### Supplied material

☆ ☆ ☆ ☆ ☆ ☆ ☆

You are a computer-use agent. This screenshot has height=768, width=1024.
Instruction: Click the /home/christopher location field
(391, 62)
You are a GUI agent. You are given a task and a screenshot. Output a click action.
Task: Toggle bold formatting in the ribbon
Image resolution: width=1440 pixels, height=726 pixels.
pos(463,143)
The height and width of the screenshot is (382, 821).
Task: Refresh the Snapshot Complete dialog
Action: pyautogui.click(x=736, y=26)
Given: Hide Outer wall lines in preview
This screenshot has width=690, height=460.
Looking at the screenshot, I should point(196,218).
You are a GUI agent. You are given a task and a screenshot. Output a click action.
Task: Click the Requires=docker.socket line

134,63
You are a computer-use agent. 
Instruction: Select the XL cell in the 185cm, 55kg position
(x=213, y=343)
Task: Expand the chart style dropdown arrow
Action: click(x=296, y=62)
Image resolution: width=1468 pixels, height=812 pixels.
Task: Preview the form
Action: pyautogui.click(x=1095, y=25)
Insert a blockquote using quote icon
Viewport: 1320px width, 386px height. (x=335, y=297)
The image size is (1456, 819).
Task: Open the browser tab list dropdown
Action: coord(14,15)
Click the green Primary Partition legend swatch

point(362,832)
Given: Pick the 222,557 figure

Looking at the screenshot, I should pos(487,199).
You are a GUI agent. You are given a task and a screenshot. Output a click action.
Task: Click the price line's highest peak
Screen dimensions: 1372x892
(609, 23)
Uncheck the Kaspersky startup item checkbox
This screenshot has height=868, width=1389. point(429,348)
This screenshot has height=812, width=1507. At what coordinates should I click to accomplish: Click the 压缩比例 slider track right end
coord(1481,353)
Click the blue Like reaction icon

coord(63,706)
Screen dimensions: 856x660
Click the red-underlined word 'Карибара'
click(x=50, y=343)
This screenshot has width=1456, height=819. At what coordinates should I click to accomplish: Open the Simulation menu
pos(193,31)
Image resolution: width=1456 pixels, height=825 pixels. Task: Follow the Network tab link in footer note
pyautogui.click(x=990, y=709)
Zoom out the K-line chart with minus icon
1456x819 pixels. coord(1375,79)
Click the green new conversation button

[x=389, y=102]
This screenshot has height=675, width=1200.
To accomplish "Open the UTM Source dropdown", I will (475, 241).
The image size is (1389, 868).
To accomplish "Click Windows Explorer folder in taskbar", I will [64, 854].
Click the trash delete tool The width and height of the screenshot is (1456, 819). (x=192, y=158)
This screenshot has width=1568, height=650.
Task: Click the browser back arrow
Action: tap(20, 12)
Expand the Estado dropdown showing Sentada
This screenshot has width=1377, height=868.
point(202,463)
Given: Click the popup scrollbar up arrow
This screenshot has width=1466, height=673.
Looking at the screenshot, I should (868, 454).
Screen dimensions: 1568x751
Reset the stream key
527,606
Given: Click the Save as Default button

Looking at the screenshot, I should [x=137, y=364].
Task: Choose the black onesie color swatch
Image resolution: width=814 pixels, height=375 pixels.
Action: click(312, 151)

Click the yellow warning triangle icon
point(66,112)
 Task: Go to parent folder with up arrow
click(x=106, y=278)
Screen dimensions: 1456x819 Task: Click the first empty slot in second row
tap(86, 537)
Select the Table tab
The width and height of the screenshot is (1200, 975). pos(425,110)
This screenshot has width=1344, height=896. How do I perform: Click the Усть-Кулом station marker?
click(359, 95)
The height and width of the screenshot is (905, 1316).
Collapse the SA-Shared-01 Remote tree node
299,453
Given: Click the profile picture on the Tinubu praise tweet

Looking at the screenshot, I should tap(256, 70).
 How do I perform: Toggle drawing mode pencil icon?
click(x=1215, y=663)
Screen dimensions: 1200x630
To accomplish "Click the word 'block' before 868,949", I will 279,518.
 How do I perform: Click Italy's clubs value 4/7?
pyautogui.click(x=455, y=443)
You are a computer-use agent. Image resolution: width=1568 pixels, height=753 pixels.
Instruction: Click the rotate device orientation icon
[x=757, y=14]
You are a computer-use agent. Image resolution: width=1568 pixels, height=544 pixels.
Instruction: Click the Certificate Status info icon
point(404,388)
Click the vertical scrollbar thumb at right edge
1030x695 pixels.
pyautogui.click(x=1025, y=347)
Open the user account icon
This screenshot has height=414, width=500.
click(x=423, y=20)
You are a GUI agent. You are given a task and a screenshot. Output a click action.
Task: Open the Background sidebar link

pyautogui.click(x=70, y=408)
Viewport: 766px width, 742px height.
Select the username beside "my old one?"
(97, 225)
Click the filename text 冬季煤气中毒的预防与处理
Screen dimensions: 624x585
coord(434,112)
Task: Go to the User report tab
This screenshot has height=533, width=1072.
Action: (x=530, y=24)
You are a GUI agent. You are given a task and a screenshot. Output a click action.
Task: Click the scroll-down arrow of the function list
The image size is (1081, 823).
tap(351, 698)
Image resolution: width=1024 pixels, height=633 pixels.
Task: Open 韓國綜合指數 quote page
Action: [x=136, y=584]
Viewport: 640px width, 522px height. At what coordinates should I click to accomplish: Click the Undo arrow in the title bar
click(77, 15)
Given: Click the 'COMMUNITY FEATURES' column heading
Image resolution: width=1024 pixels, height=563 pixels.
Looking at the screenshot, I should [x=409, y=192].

☆ ☆ ☆ ☆ ☆ ☆ ☆

### Given instruction
Please write out the rows again, renaming "GUI agent" to "desktop agent" wherever it occurs and changing nothing else.

### Correct answer
You are a computer-use agent. This screenshot has height=768, width=1024.
Instruction: Click the /home/christopher location field
(391, 62)
You are a desktop agent. You are given a task and a screenshot. Output a click action.
Task: Toggle bold formatting in the ribbon
Image resolution: width=1440 pixels, height=726 pixels.
pos(463,143)
The height and width of the screenshot is (382, 821).
Task: Refresh the Snapshot Complete dialog
Action: pyautogui.click(x=736, y=26)
Given: Hide Outer wall lines in preview
This screenshot has width=690, height=460.
Looking at the screenshot, I should point(196,218).
You are a desktop agent. You are given a task and a screenshot. Output a click action.
Task: Click the Requires=docker.socket line

134,63
You are a computer-use agent. 
Instruction: Select the XL cell in the 185cm, 55kg position
(x=213, y=343)
Task: Expand the chart style dropdown arrow
Action: click(x=296, y=62)
Image resolution: width=1468 pixels, height=812 pixels.
Task: Preview the form
Action: pyautogui.click(x=1095, y=25)
Insert a blockquote using quote icon
Viewport: 1320px width, 386px height. (x=335, y=297)
The image size is (1456, 819).
Task: Open the browser tab list dropdown
Action: coord(14,15)
Click the green Primary Partition legend swatch

point(362,832)
Given: Pick the 222,557 figure

Looking at the screenshot, I should pos(487,199).
You are a desktop agent. You are given a task and a screenshot. Output a click action.
Task: Click the price line's highest peak
Screen dimensions: 1372x892
(609, 23)
Uncheck the Kaspersky startup item checkbox
This screenshot has height=868, width=1389. point(429,348)
This screenshot has height=812, width=1507. At what coordinates should I click to accomplish: Click the 压缩比例 slider track right end
coord(1481,353)
Click the blue Like reaction icon

coord(63,706)
Screen dimensions: 856x660
Click the red-underlined word 'Карибара'
click(x=50, y=343)
This screenshot has width=1456, height=819. At what coordinates should I click to accomplish: Open the Simulation menu
pos(193,31)
Image resolution: width=1456 pixels, height=825 pixels. Task: Follow the Network tab link in footer note
pyautogui.click(x=990, y=709)
Zoom out the K-line chart with minus icon
1456x819 pixels. coord(1375,79)
Click the green new conversation button

[x=389, y=102]
This screenshot has height=675, width=1200.
To accomplish "Open the UTM Source dropdown", I will (475, 241).
The image size is (1389, 868).
To accomplish "Click Windows Explorer folder in taskbar", I will [64, 854].
Click the trash delete tool The width and height of the screenshot is (1456, 819). (x=192, y=158)
This screenshot has width=1568, height=650.
Task: Click the browser back arrow
Action: tap(20, 12)
Expand the Estado dropdown showing Sentada
This screenshot has width=1377, height=868.
point(202,463)
Given: Click the popup scrollbar up arrow
This screenshot has width=1466, height=673.
Looking at the screenshot, I should (868, 454).
Screen dimensions: 1568x751
Reset the stream key
527,606
Given: Click the Save as Default button

Looking at the screenshot, I should [x=137, y=364].
Task: Choose the black onesie color swatch
Image resolution: width=814 pixels, height=375 pixels.
Action: click(312, 151)

Click the yellow warning triangle icon
point(66,112)
 Task: Go to parent folder with up arrow
click(x=106, y=278)
Screen dimensions: 1456x819 Task: Click the first empty slot in second row
tap(86, 537)
Select the Table tab
The width and height of the screenshot is (1200, 975). pos(425,110)
This screenshot has width=1344, height=896. How do I perform: Click the Усть-Кулом station marker?
click(359, 95)
The height and width of the screenshot is (905, 1316).
Collapse the SA-Shared-01 Remote tree node
299,453
Given: Click the profile picture on the Tinubu praise tweet

Looking at the screenshot, I should tap(256, 70).
 How do I perform: Toggle drawing mode pencil icon?
click(x=1215, y=663)
Screen dimensions: 1200x630
To accomplish "Click the word 'block' before 868,949", I will 279,518.
 How do I perform: Click Italy's clubs value 4/7?
pyautogui.click(x=455, y=443)
You are a computer-use agent. Image resolution: width=1568 pixels, height=753 pixels.
Instruction: Click the rotate device orientation icon
[x=757, y=14]
You are a computer-use agent. Image resolution: width=1568 pixels, height=544 pixels.
Instruction: Click the Certificate Status info icon
point(404,388)
Click the vertical scrollbar thumb at right edge
1030x695 pixels.
pyautogui.click(x=1025, y=347)
Open the user account icon
This screenshot has height=414, width=500.
click(x=423, y=20)
You are a desktop agent. You are given a task and a screenshot. Output a click action.
Task: Open the Background sidebar link

pyautogui.click(x=70, y=408)
Viewport: 766px width, 742px height.
Select the username beside "my old one?"
(97, 225)
Click the filename text 冬季煤气中毒的预防与处理
Screen dimensions: 624x585
coord(434,112)
Task: Go to the User report tab
This screenshot has height=533, width=1072.
Action: (x=530, y=24)
You are a desktop agent. You are given a task and a screenshot. Output a click action.
Task: Click the scroll-down arrow of the function list
The image size is (1081, 823).
tap(351, 698)
Image resolution: width=1024 pixels, height=633 pixels.
Task: Open 韓國綜合指數 quote page
Action: [x=136, y=584]
Viewport: 640px width, 522px height. At what coordinates should I click to accomplish: Click the Undo arrow in the title bar
click(77, 15)
Given: Click the 'COMMUNITY FEATURES' column heading
Image resolution: width=1024 pixels, height=563 pixels.
Looking at the screenshot, I should [x=409, y=192].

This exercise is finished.